# Goal of the exercise
What is the number of lines below that include "agent"? Give that number alone.

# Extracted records

------

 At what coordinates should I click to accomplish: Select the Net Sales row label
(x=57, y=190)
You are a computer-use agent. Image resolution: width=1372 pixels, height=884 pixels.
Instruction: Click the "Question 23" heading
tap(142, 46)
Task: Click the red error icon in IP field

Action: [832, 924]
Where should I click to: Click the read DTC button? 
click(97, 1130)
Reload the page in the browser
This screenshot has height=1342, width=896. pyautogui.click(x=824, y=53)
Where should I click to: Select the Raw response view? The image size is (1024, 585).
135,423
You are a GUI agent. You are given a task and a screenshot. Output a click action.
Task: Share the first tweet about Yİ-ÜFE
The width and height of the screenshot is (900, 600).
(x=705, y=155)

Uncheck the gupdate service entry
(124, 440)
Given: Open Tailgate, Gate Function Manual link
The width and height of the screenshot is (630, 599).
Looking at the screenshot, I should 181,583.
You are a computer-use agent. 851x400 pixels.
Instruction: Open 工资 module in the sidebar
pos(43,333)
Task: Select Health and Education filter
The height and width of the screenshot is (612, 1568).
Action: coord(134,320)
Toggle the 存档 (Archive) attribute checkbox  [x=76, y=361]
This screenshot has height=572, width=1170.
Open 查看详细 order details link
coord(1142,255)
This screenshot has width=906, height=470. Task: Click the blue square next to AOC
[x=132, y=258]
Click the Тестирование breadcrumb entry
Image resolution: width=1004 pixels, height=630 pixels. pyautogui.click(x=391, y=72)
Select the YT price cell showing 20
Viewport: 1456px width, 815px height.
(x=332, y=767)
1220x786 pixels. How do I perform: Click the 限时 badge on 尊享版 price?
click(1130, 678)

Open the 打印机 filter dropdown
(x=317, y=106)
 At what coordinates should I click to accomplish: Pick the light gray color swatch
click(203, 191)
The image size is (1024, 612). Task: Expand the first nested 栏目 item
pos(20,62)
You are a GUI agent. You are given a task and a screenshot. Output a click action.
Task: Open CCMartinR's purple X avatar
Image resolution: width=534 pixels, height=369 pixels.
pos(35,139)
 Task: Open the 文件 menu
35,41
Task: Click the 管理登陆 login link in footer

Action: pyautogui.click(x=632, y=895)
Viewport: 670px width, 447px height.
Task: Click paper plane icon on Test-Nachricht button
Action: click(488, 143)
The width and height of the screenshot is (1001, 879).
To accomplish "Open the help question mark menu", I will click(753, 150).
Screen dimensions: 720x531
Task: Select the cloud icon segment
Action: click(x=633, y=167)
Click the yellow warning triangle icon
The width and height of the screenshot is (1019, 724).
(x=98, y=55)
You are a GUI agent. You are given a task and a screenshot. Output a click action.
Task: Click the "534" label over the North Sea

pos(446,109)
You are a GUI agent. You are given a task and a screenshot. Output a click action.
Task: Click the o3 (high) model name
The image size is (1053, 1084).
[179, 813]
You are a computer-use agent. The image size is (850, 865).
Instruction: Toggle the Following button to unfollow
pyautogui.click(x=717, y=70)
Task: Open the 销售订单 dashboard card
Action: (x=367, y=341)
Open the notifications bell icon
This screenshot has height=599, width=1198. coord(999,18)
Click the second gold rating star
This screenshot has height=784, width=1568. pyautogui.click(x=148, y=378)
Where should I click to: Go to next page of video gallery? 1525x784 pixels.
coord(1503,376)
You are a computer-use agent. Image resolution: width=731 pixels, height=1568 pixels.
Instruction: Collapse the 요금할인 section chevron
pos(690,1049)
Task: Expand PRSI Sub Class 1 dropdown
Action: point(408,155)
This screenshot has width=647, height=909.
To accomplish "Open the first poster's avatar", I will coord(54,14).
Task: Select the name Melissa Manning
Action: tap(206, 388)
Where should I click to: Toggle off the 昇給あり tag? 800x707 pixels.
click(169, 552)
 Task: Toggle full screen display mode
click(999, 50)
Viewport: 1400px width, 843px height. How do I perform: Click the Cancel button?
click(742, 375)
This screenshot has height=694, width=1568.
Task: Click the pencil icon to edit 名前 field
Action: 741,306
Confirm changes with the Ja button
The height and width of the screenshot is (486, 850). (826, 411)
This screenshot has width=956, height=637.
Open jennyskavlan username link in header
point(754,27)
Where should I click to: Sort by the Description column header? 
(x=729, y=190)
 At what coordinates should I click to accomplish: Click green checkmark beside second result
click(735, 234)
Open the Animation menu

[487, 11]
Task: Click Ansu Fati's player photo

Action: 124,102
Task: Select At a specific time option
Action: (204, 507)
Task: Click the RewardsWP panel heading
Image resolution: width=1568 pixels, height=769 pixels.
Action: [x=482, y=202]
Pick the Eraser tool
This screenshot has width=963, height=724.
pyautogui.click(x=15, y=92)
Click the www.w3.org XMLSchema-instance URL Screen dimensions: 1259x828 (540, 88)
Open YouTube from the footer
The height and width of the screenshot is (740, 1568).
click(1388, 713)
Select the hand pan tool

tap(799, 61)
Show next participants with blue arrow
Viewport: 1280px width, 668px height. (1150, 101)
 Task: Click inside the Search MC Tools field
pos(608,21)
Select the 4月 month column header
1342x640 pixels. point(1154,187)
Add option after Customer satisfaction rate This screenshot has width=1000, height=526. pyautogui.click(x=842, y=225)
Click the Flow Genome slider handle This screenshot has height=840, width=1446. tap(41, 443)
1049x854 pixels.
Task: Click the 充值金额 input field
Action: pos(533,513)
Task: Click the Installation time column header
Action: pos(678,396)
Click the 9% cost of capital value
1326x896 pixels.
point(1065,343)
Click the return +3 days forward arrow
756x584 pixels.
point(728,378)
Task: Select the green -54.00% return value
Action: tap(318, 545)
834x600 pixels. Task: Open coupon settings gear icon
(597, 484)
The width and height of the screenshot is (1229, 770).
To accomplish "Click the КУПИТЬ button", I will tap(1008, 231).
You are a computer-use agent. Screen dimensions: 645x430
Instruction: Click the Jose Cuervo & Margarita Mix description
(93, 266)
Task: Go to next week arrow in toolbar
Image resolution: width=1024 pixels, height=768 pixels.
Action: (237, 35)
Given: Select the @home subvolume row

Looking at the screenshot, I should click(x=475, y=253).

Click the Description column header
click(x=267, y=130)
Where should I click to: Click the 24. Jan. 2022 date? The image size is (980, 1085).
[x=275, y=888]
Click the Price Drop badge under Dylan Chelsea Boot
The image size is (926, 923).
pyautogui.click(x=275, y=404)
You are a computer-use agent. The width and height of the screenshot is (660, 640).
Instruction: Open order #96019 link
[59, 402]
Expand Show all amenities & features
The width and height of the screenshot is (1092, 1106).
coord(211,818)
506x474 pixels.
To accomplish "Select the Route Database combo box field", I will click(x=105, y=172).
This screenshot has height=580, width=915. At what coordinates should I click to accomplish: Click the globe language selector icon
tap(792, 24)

------

# Expected output
10